我其实觉得这是一个很好的主意。我们考虑过的一个问题就是如何让企业内部模型切换的过程更加流畅。随着时间的推移，模型应该知道，你现在并不是在研究18世纪的宏观经济趋势，而是在回答某个前线问题。你不需要一部长篇巨著，你需要一首俳句。

And I think some of that is sort of a research challenge and some of it is actually just a product and engineering challenge, right, which is how well can we kind of get the models to self-identify the level of difficulty and really sort of price optimize right for customers to say, you don't actually need opus to do this task. It's really, really simple. Pay, you know, a tiny fraction of the cost for haiku and we'll just switch you to sonnet if it's sort of somewhere in the middle. We're not like, we're not there yet, but I think that's definitely something we've been, we've been thinking about in a request we've been hearing from customers, but I love your idea of adding in the sort of, sort of like self-knowledge of the models. It's a cool idea.

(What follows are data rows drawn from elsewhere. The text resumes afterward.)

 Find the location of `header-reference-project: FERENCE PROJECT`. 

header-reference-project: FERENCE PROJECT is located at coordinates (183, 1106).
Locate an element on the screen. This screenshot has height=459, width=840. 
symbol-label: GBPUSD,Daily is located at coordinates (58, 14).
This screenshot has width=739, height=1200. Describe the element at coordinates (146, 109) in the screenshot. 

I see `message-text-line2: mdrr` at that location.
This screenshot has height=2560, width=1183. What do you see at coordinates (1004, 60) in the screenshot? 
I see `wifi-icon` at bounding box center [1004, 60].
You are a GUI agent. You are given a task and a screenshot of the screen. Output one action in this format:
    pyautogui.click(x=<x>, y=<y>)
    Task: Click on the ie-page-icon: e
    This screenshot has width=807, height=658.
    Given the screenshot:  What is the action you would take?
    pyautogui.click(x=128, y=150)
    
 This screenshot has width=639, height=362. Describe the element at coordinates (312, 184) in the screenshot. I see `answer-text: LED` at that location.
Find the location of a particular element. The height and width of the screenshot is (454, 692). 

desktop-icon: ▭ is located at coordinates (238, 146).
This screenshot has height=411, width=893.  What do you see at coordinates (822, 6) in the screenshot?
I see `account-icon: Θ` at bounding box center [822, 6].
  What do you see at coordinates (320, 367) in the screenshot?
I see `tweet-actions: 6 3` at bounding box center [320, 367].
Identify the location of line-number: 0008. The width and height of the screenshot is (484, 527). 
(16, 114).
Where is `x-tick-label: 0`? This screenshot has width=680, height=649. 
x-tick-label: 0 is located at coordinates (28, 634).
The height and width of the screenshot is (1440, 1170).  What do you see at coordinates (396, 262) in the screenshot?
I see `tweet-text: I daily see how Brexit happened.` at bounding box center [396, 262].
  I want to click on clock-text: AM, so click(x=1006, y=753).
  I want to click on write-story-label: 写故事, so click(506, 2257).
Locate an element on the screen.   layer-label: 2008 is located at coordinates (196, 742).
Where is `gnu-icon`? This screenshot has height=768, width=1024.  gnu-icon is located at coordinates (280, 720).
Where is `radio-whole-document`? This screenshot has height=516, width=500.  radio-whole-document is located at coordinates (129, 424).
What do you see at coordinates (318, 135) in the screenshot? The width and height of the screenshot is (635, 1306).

我认为这部分可能是一个研究挑战，也有部分实际上是产品和工程挑战，对吧，就是我们能够如何让模型自我识别困难程度，真正为客户优化价格，告诉他们其实不需要奥普斯来完成这项任务。这是非常简单的。你只需要支付很少成本就可以用俳句，如果在某种程度上介于两者之间，我们会切换到十四行诗。虽然目前还没有完全实现，但我认为这绝对是一个我们一直在考虑的问题，也是客户一直在提出的需求，不过我很喜欢你提出的关于模型自我认知的想法，这是个很酷的想法。

The call of friends. Exactly. Yeah. Wonderful. Thank you so much, Danielle. Thank you for sharing with us today. Thanks for having me.

朋友的电话。没错。是的。太棒了。非常感谢你，丹妮尔。谢谢你今天与我们分享。谢谢你接待我。